2016年2月29日(月)2016-02-29

In Memory of Yuko Tsushima
by Tomoyuki Hoshino, writer

Captivated by the Openness of Her Heart and Mind 

 Yuko Tsushima and I began to develop a close friendship in the early 2000s. It was when I took part in the Japan-India Writers’ Caravan, a group of Japanese writers who decided to go to India on a do-it-yourself tour to meet firsthand with Indian writers. Tsushima-san wanted very much to visit an indigenous village in Bengal, whose indigenous people have a long history of oppression. She listened intently to one of the elders talking about the village’s history and culture, while also taping him. But the whole time I couldn’t take my eyes off the wrinkles around the old man’s elbows. They were so dense they formed a kind of design.
 Afterwards, when I admitted this to Tsushima-san, she said at once, “Me too! They made quite an impression on me.” I was delighted. Well, well, I thought, Tsushima-san is a child at heart, and—setting aside what that says about me—I felt we had something in common.
 Put like this, it risks sounding merely like a racist focus on otherness, but what we had both received was a real, textured sense of the people who lived in that place. I was delighted to learn that we’d both had the same reaction: here was a person I could really get to know, someone with whom I clicked. And I was right, as it turned out.
 The Japan-India Writers’ Caravan got started because Tsushima-san thought it was weird that Japanese and Indian writers had to get to know each other’s literatures via their reception in the West, and a number of us shared that feeling. We wouldn’t rely on official events or a program organized by somebody else; we would do it ourselves. It was action like this that was so very characteristic of Tsushima-san. I became quite captivated by her open-hearted, open-minded approach, the way that in encountering complete strangers she was eager for direct contact, not mere formalities.
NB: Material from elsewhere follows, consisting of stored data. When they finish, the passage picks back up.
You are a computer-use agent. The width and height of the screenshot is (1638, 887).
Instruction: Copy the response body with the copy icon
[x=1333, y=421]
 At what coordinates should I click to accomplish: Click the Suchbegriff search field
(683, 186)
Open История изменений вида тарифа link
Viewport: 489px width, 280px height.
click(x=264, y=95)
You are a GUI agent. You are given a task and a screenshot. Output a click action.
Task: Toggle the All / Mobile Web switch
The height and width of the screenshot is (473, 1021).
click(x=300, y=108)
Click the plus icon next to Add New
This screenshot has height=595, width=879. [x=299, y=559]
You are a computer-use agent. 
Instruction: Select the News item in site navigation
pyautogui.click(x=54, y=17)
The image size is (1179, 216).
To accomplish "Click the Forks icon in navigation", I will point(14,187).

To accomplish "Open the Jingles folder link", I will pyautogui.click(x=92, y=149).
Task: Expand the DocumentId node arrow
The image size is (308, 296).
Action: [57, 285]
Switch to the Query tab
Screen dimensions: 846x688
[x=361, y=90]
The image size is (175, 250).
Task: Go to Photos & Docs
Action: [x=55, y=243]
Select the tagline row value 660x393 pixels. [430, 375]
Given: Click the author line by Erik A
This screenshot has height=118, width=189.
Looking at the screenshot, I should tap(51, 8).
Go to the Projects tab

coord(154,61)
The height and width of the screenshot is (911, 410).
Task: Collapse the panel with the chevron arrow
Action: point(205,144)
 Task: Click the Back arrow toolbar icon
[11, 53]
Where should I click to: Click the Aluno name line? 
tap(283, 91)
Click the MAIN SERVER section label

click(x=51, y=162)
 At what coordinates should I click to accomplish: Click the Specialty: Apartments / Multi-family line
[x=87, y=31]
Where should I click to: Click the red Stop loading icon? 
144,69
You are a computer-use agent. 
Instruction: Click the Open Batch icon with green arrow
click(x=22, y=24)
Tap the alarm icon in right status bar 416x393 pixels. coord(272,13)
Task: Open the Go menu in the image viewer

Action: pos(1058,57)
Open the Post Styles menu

And I felt as though I was inside a Tsushima novel. There are many characters—especially women—in her books who take bold action, seemingly in the grip of a fever, to bring themselves directly into contact with another person. How fired-up, and refreshing, and good it feels to act like that!
 The novels were Tsushima-san through and through. She faced the things that made her angry, the problems she couldn’t look away from, and people for whose way of life she felt a deep affinity; she faced them head on and stuck with them and turned them into words. There were no taboos for Tsushima-san.
 She was always frank and outspoken, and she usually had a slightly abstracted air. Talking with her, I was able to be open about my own emotions. At things like literary award parties, which I’d rather not attend if I could help it, as soon as I spotted Tsushima-san I would breathe easy as if I’d found a respite. I’d join her and we’d chat, complaining about politics, cracking a joke or two.
 That tacit understanding we had has been severed, and at this moment I am groaning with the physical pain. But when I read her fiction, communication is instantly restored. I can hear Tsushima-san’s voice: “So it’s over to you, then, Hoshino-san, okay?” I want to answer, “Set your mind at rest.”

Writer Yuko Tsushima died on February 18 of lung cancer. She was 68.